Collected data entries
[Start of Attachment]

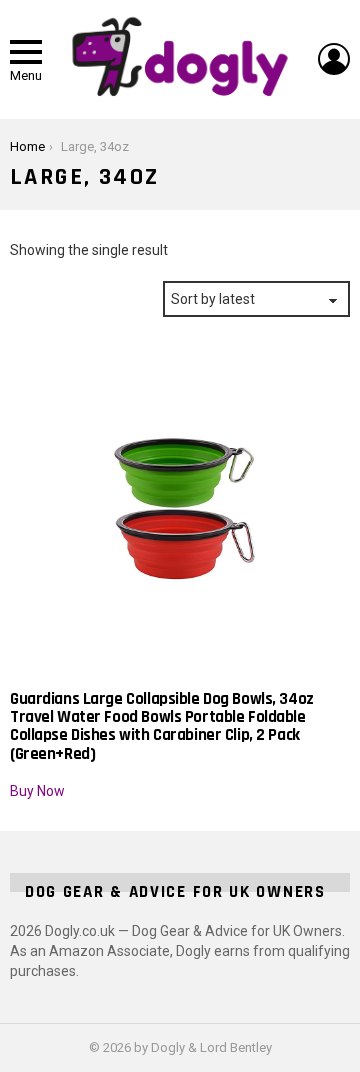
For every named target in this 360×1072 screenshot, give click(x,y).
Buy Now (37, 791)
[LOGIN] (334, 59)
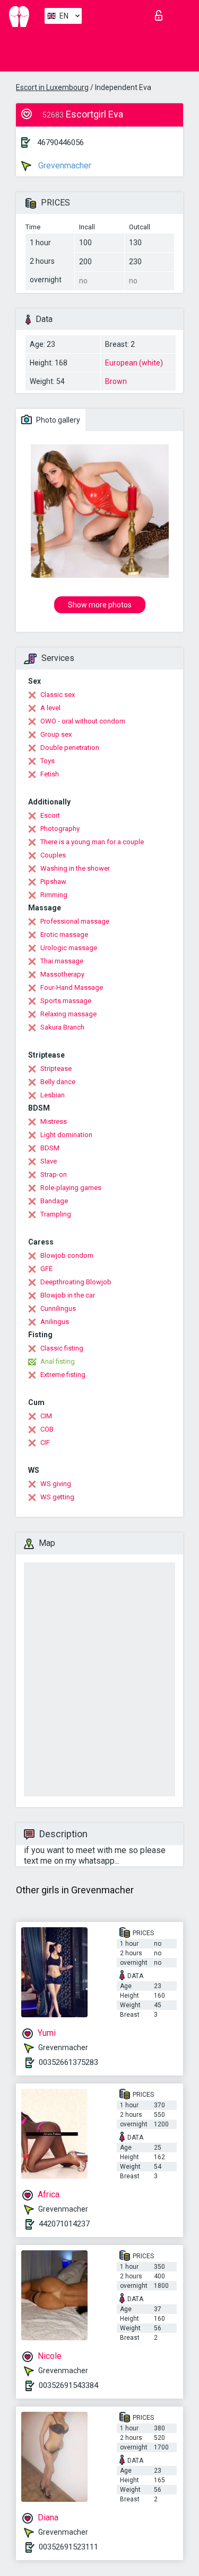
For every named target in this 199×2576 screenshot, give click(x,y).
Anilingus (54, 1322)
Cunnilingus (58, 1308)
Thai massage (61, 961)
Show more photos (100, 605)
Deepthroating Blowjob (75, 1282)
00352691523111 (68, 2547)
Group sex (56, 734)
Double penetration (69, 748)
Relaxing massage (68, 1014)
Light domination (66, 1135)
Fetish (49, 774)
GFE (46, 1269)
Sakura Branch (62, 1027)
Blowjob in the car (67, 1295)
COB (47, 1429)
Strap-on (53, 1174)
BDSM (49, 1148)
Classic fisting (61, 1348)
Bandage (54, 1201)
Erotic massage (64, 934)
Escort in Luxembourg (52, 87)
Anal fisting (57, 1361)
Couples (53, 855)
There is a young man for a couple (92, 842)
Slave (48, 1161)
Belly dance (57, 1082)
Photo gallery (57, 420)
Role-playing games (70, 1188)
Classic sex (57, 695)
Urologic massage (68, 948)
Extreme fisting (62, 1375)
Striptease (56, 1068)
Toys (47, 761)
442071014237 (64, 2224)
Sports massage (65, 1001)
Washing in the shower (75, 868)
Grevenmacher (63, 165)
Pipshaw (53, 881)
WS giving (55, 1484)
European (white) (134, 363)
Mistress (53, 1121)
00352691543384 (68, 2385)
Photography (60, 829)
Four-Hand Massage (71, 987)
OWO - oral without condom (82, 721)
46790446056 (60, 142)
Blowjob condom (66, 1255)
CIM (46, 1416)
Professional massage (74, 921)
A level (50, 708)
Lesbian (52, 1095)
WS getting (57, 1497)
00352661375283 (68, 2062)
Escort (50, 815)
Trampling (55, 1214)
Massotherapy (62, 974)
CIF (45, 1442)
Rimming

[End of Attachment]

The answer must consist of every line above that contains the word "this".

For every named target in this 360×1072 screenshot, give click(x,y).
For every named target in this 199×2576 screenshot, give click(x,y).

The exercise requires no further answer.